飲酒量はどんどん増えていき、体に影響が出始めました。目が覚めてアルコールが切れると手足が震え、大量の汗をかくように。これを離脱症状と言います。この状態から逃れようとアルコールを求めるという悪循環に。離脱症状はアルコールを飲むことでピタリと止まります。アルコール依存者にとって離脱症状は怖いものなのです。長時間家を離れ人前に出る時は、酒が切れるのが怖くてアルコールを持ち歩くように。

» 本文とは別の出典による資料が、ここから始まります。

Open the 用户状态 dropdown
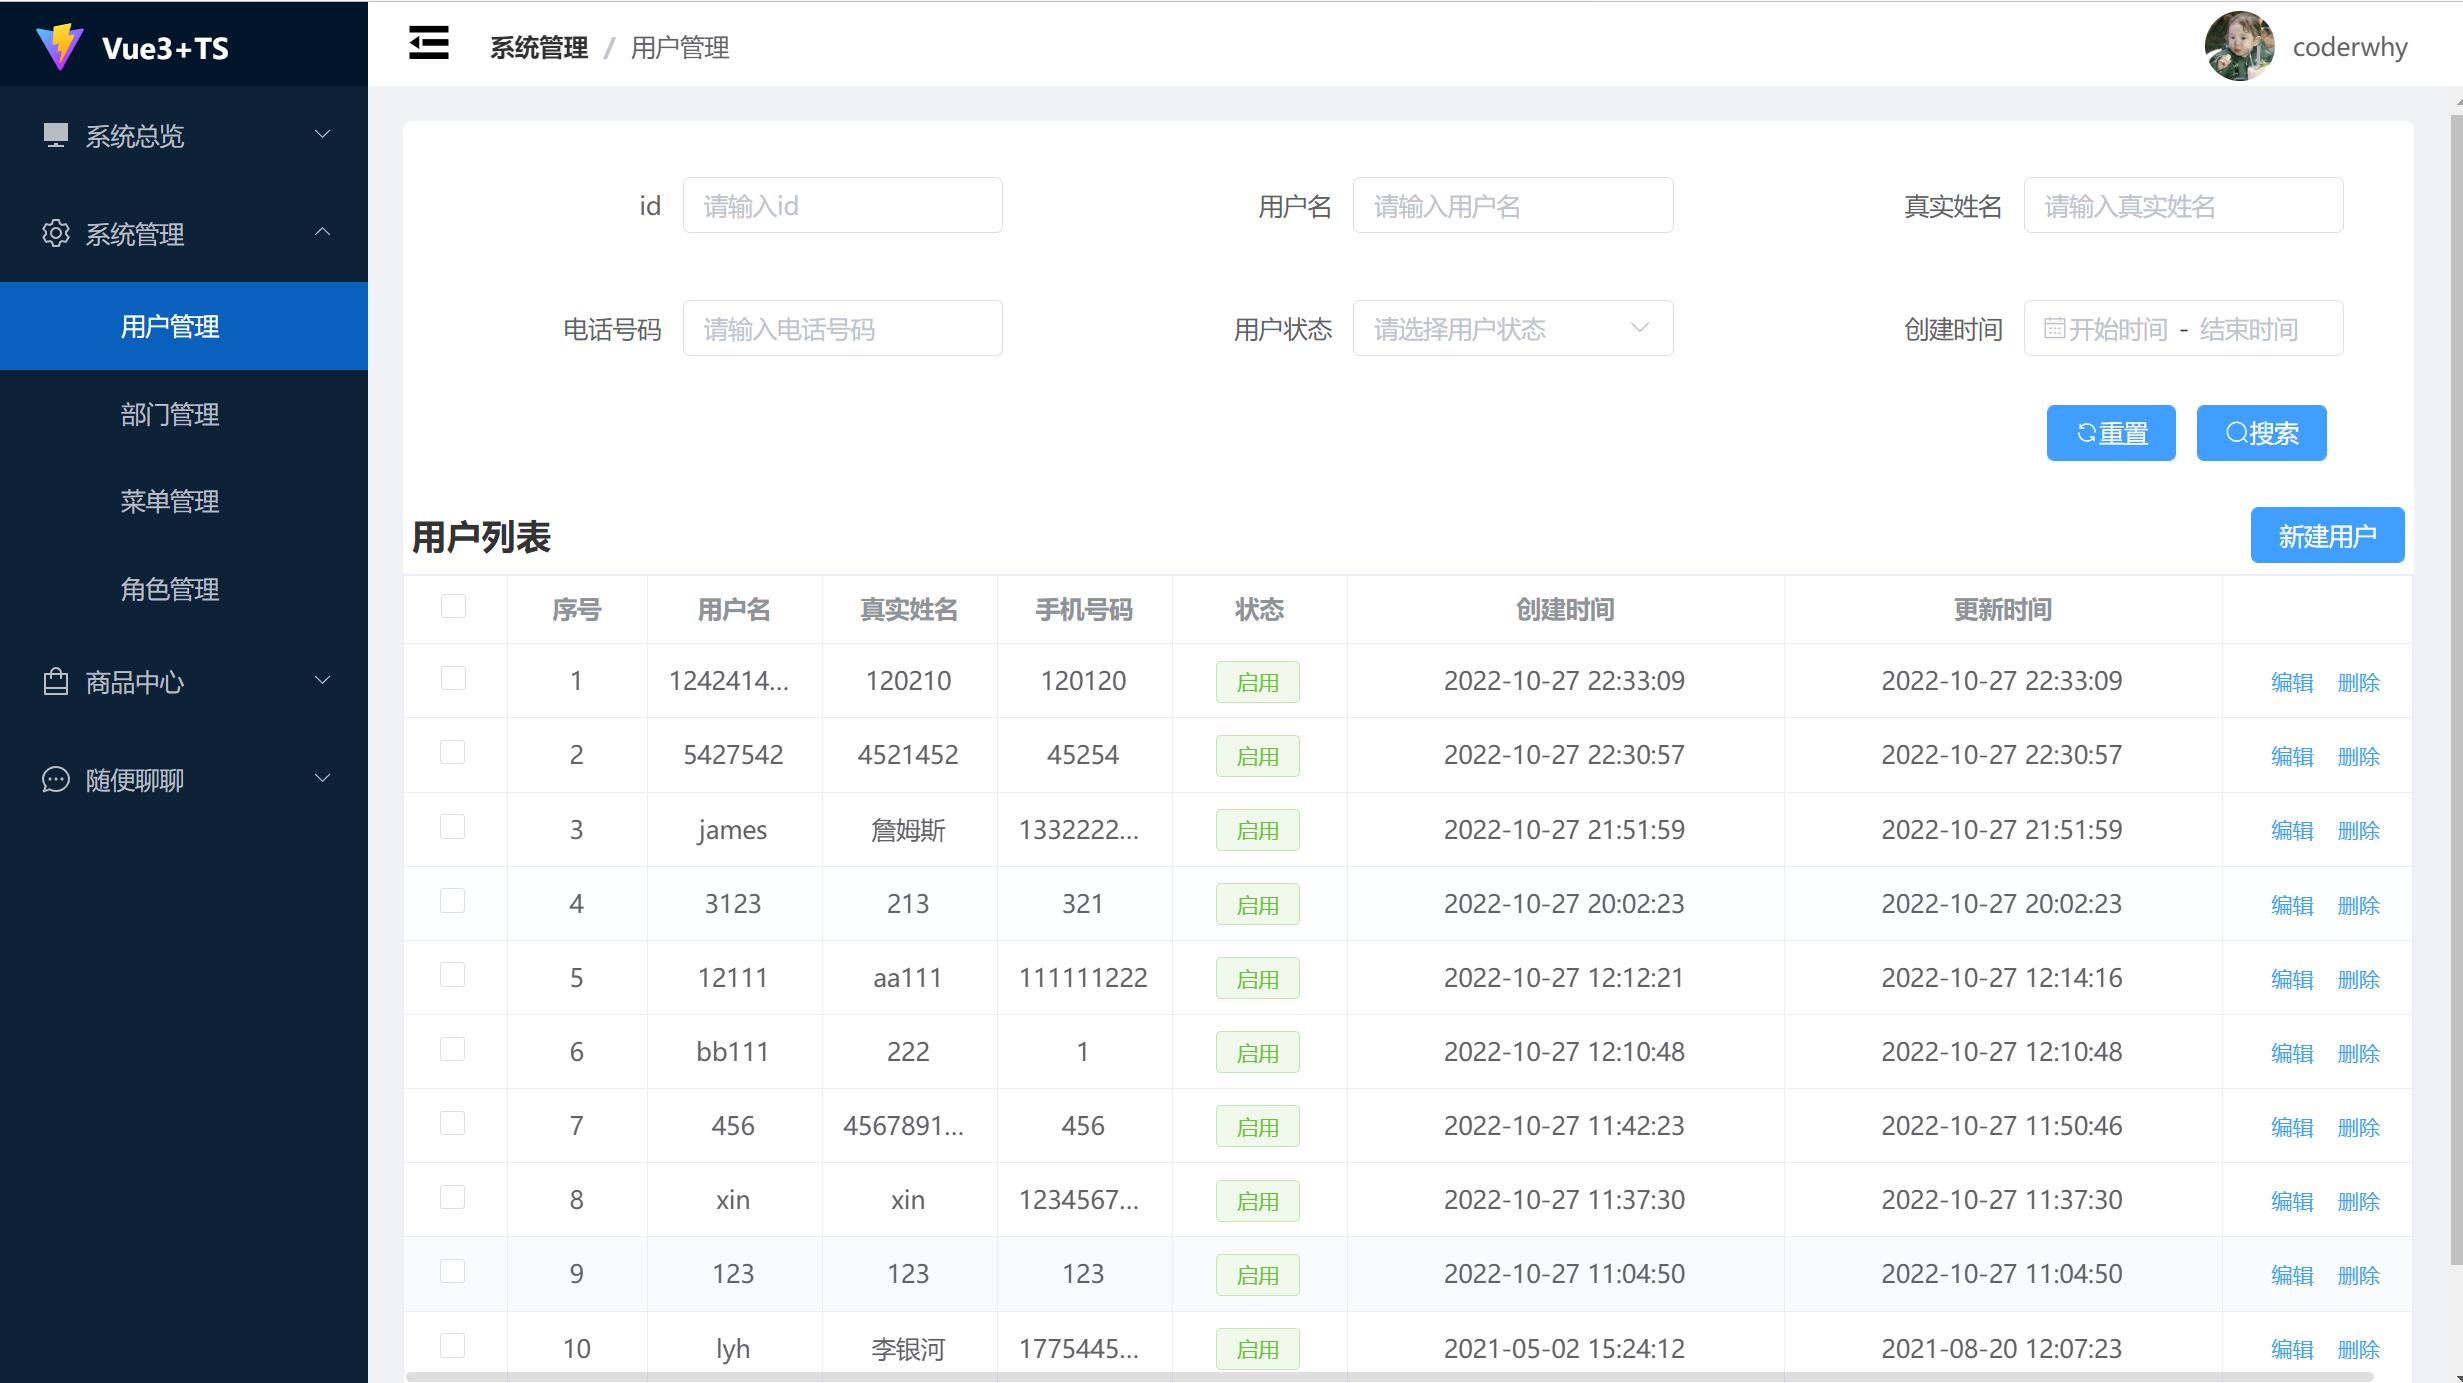2463x1383 pixels. point(1512,328)
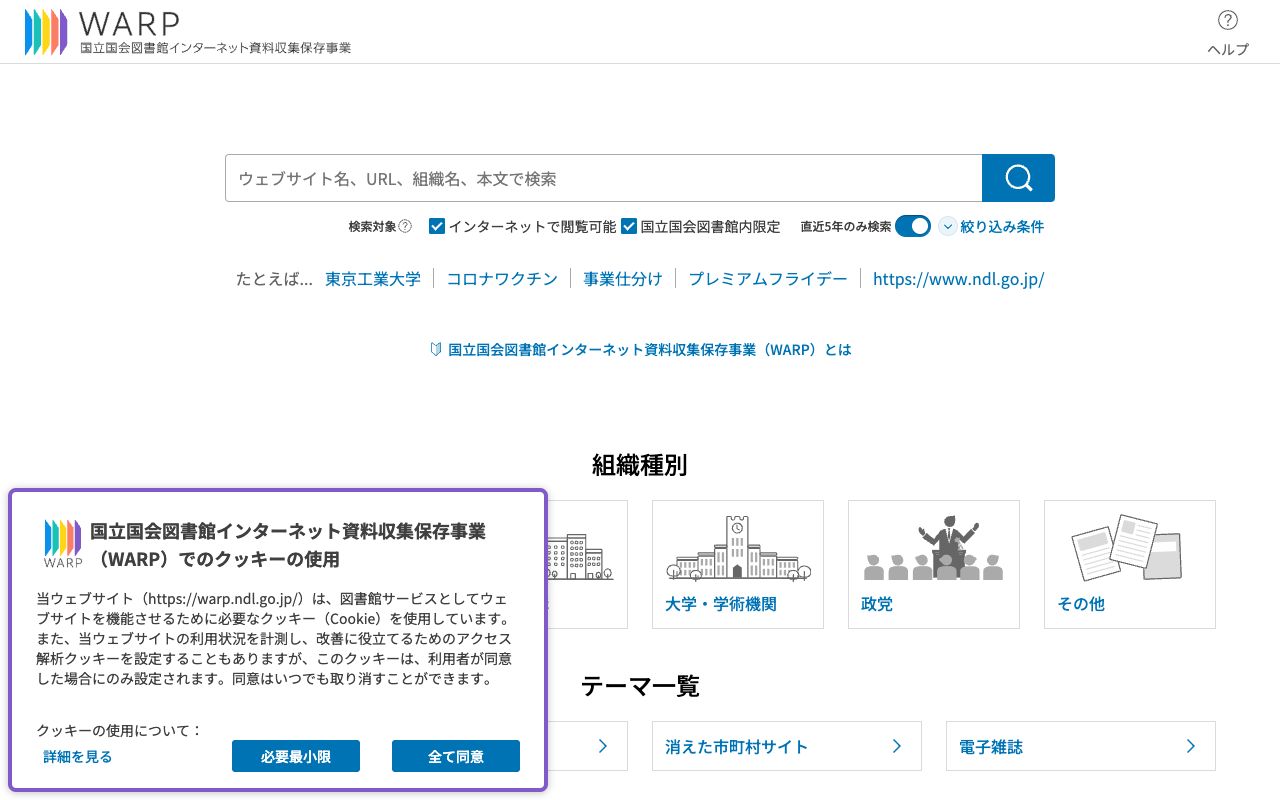
Task: Open the ヘルプ question mark icon
Action: click(x=1227, y=20)
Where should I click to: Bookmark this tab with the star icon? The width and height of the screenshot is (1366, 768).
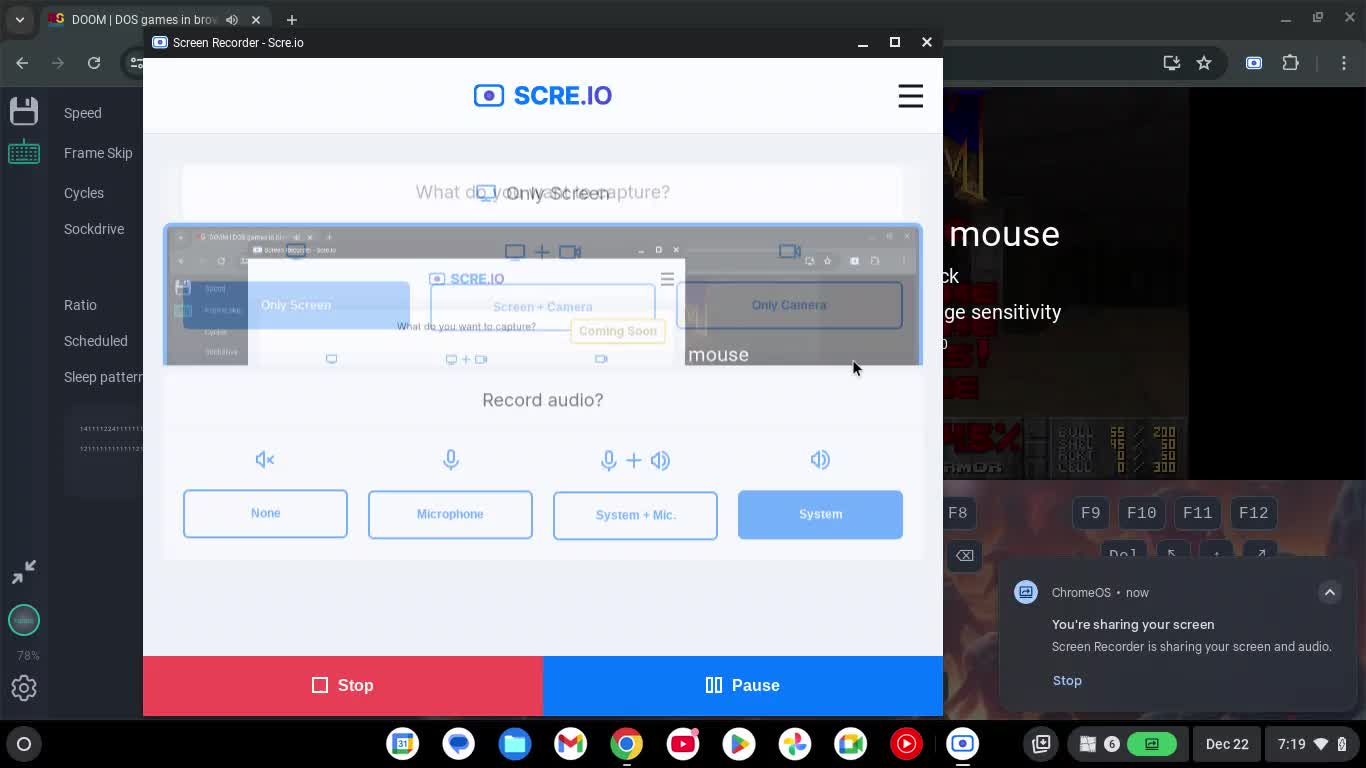coord(1204,63)
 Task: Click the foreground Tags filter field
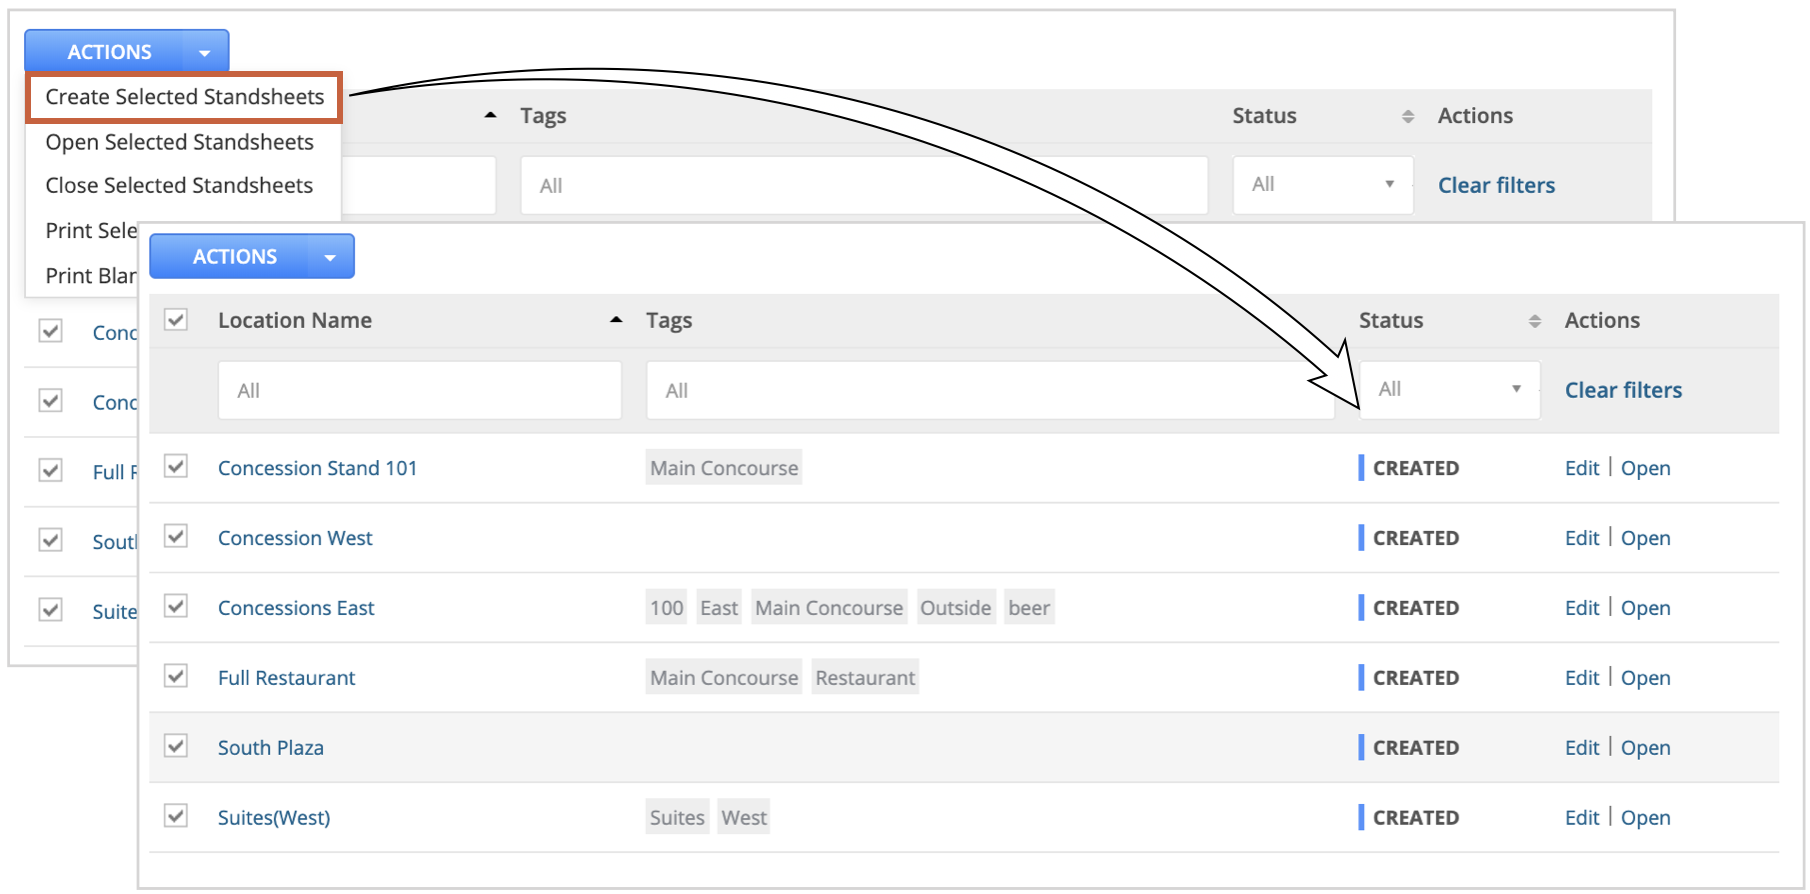pos(990,390)
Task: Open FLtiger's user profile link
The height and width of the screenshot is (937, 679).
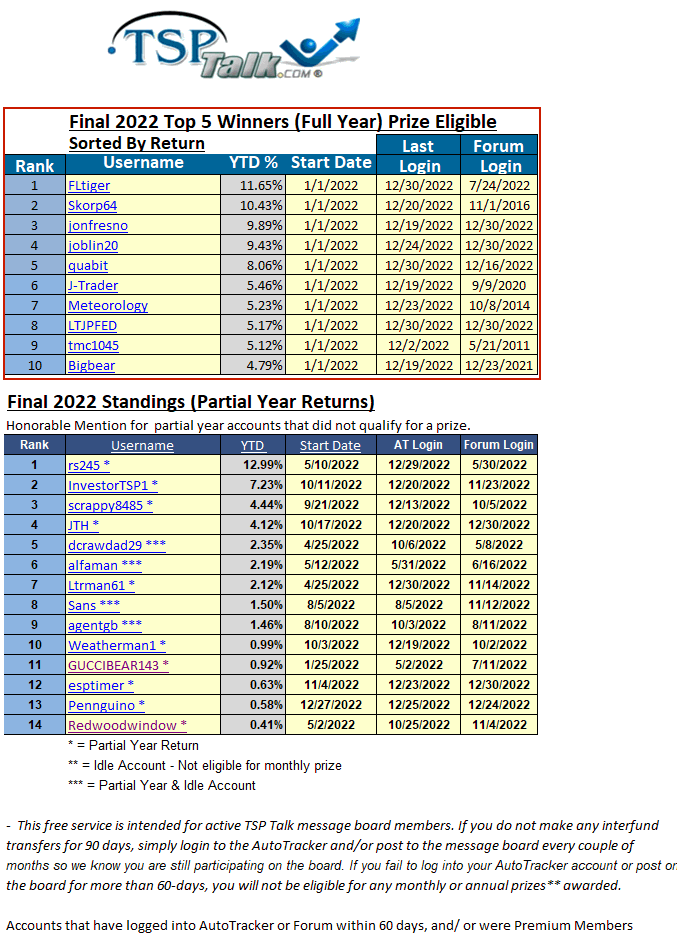Action: click(89, 185)
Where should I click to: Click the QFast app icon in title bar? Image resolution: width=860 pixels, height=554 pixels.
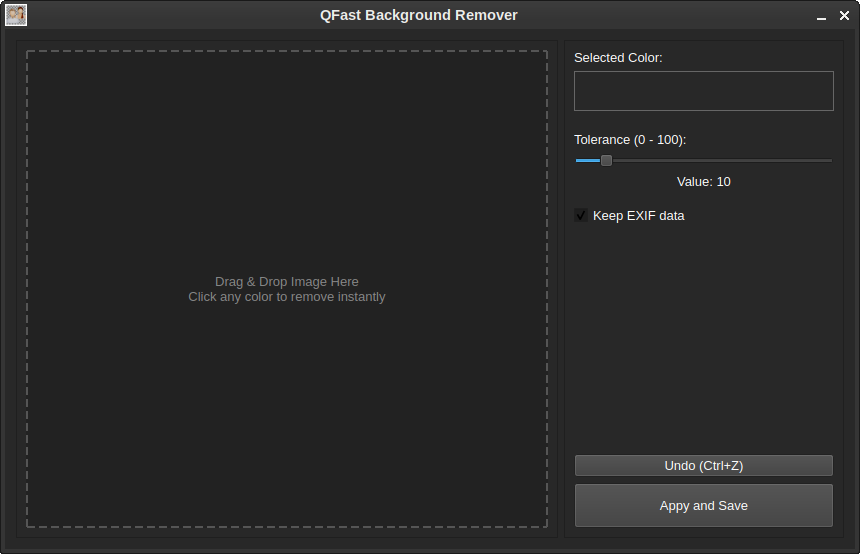pyautogui.click(x=16, y=15)
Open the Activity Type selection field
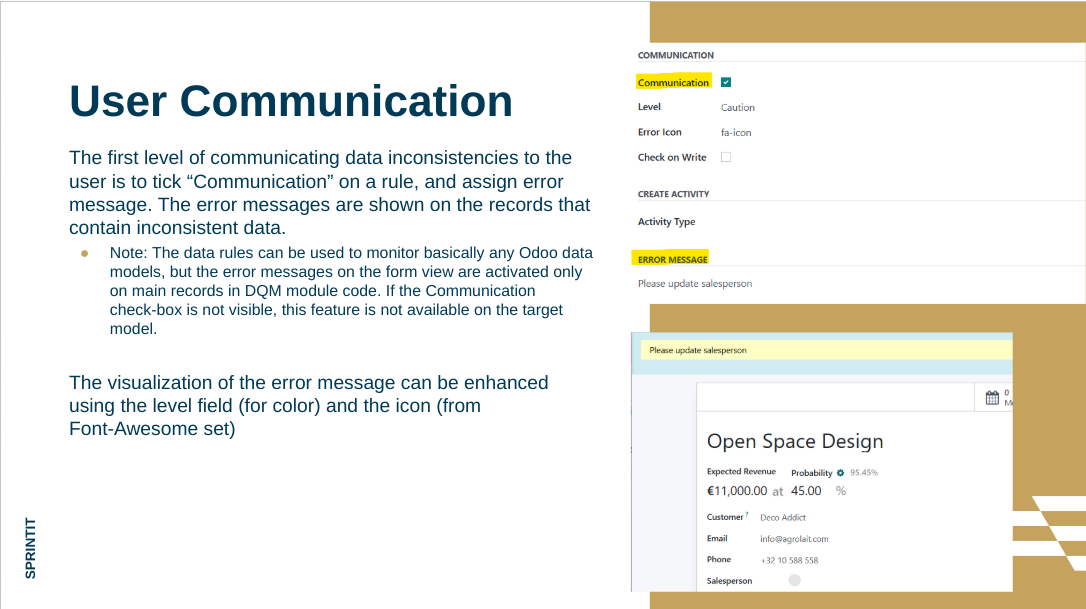The image size is (1086, 609). coord(780,222)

さらに、幻覚や幻聴に襲われるようになったと言います。

 

度重なる症状に家族は宮田さんを病院へ連れて行きました。そこでようやく自分がアルコール依存症であることを告げられました。しかし、その事実を受け入れられませんでした。検査の結果、脳の萎縮が見られ、γ-GTPの値が1000を超えていました。宮田さんは、ひとまず入院することになりました。

 

アルコール依存症の治療は、離脱症状を和らげる薬物療法を行い断酒を最優先にした健康的な生活を送ることです。3日もすれば体調は良くなり、食事も美味しく感じられました。3ヶ月で退院が決まりました。宮田さんには抗酒薬が出されました。この薬を飲んで酒を飲めば、吐き気や頭痛などの不快な症状を引き起こすため飲みたくなくなるのです。

 

しかし、宮田さんは抗酒薬を飲まず、都合の良い理由をつけて酒を飲みました。アルコール依存症の患者は1滴でも飲めば歯止めがきかなくなってしまいます。宮田さんは飲酒していることが夫にバレ、離婚を告げられました。しかし、このとき宮田さんは酒を飲めるようになると喜んだと言います。

 

離婚後、宮田さんは生活保護を受けるように。その金はほとんど酒に消えていきました。その後、宮田さんは4回も入院しましたが、それでもアルコールから抜け出すことはできませんでした。

 

しかし、息子のために本格的に断酒することを決意しました。そして断酒会に参加。自分のつらい思いを話すことで心が前向きになっていったと言います。

 

宮田さんは今、30年以上断酒を続けています。そして、全日本断酒連盟の女性初の理事として活躍しています。

 

2013年からアルコール対策の新たな法案が成立し、酒の問題で悩んでいる人の相談や治療体制が整備されることになりました。